Influence of Polar Pressure Transmission Medium on the Pressure Coefficient of Excitonic Interband Transitions in Monolayer WSe_2

The influence of the pressure transmission medium (PTM) on the excitonic interband transitions in monolayer tungsten diselenide (WSe_2) is investigated using photoluminescence (PL) spectra under hydrostatic pressure up to 5 GPa. Three kinds of PTMs, condensed argon (Ar), 1:1 n-pentane and isopentane mixture (PM), and 4:1 methanol and ethanol mixture (MEM, a PTM with polarity), are used.

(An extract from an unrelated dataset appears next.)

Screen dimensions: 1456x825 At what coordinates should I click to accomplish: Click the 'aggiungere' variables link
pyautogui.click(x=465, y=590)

It is found that when either Ar or PM is used as the PTM, the PL peak of exciton related to the direct K–K interband transition shows a pressure-induced blue-shift at a rate of 32\pm4 or 32\pm1 meV/GPa, while it turns to be 50\pm9 meV/GPa when MEM is used as the PTM. The indirect \it \Lambda–K interband transition presents almost no shift with increasing pressure up to approximately 5 GPa when Ar and PM are used as the PTM, while it shows a red-shift at the rate of -17\pm7 meV/GPa by using MEM as the PTM. These results reveal that the optical interband transitions of monolayer WSe_2 are very sensitive to the polarity of the PTM. The anomalous pressure coefficient obtained using the polar PTM of MEM is ascribed to the existence of hydrogen-like bonds between hydroxyl in MEM and Se atoms under hydrostatic pressure.